Mientras nos tomamos el primer café
de la mañana, me explica que el fin de semana estuvo en una gran superficie y que
la mayor parte del presupuesto se lo llevó la compra de granizados, helados y
latas de cerveza al 0%. Cosa del calor, la desgana y de andar de Rodríguez
desde la verbena de San Juan. Sus niños, que ya no son lo son tanto, han
desaparecido del hogar y andan haciendo el penco por ahí, que es lo que toca hasta
que un día, sin saber muy bien cómo, las obligaciones llaman a la puerta y el
pago del impuesto sobre la renta, en pleno veranito, te recuerda que eres un
mortal adulto de mediopelo. Pero ahora toca lo que toca y olvidarse de tener que
llenar la nevera para centrarse solo en el congelador, es una opción nada desdeñable.
Le entiendo. El verano se creó para dar vidilla y resucitar a los helados, a las jarras
de cerveza congeladas, y a los cubitos de hielo enormes como el peñón de
Gibraltar.

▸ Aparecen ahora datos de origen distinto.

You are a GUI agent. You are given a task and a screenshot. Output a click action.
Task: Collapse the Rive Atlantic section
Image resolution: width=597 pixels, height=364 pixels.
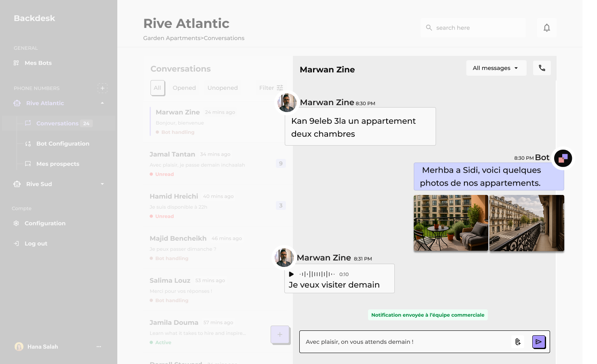tap(102, 103)
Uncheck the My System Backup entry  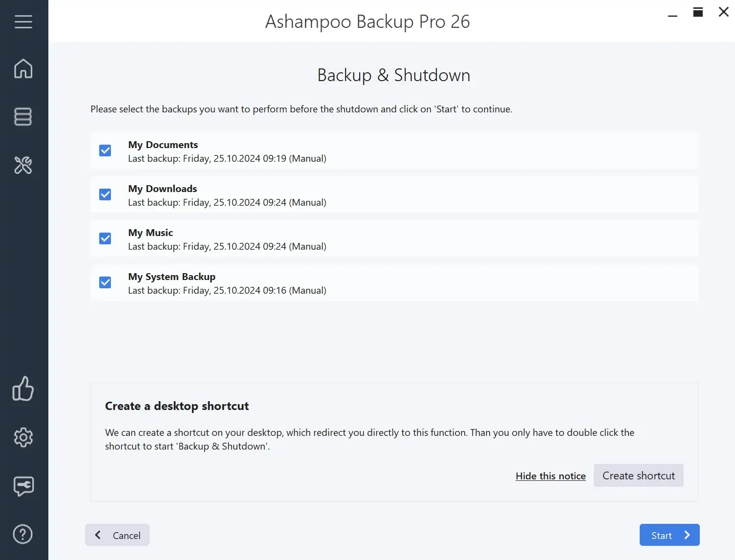coord(105,282)

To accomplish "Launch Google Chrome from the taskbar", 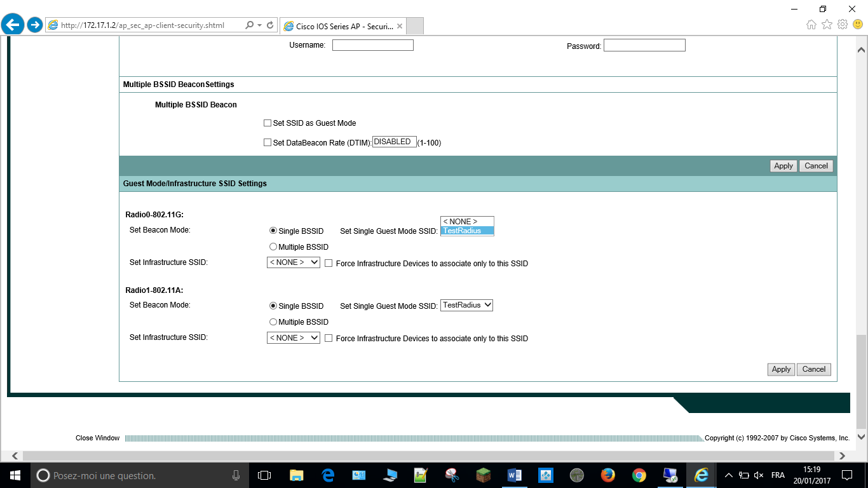I will tap(639, 475).
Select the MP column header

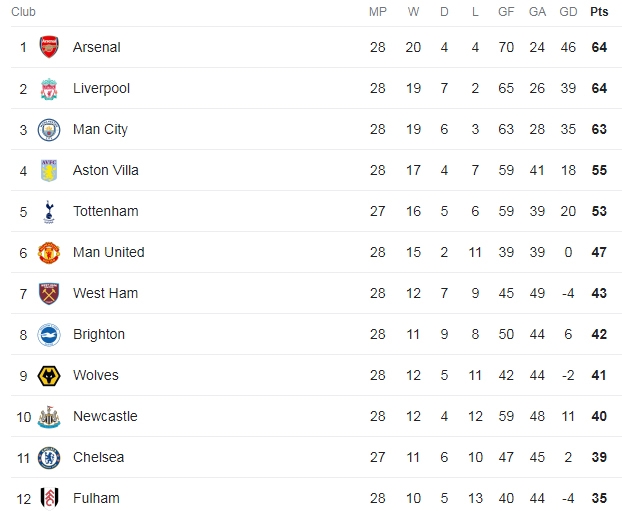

El edén veraniego es eso y poco más.
Un verano de esperanza y
satisfacción es un congelador libre de carne y pescado. Casi he tenido envidia,
pero no. El calor insano y matador de la humedad asfixiante de esta ciudad y el
ahorro energético al que nos tienen sometidos sin el aire acondicionado, me
llevo a pensar que el paraíso no es vivir lamiendo cornetes y chupeteando helados,
aunque sean de vainilla, ni siquiera bebiendo cerveza en jarras bien frías. No.
El paraíso es una sillita de playa apostada en el pasillo de los congelados de
una gran superficie al socaire del aire fresco que fluye entre la nevera de la
verdura congelada y tu cuerpo serrano, al que abrigas con una rebequita de
punto, no vaya a ser que te constipes.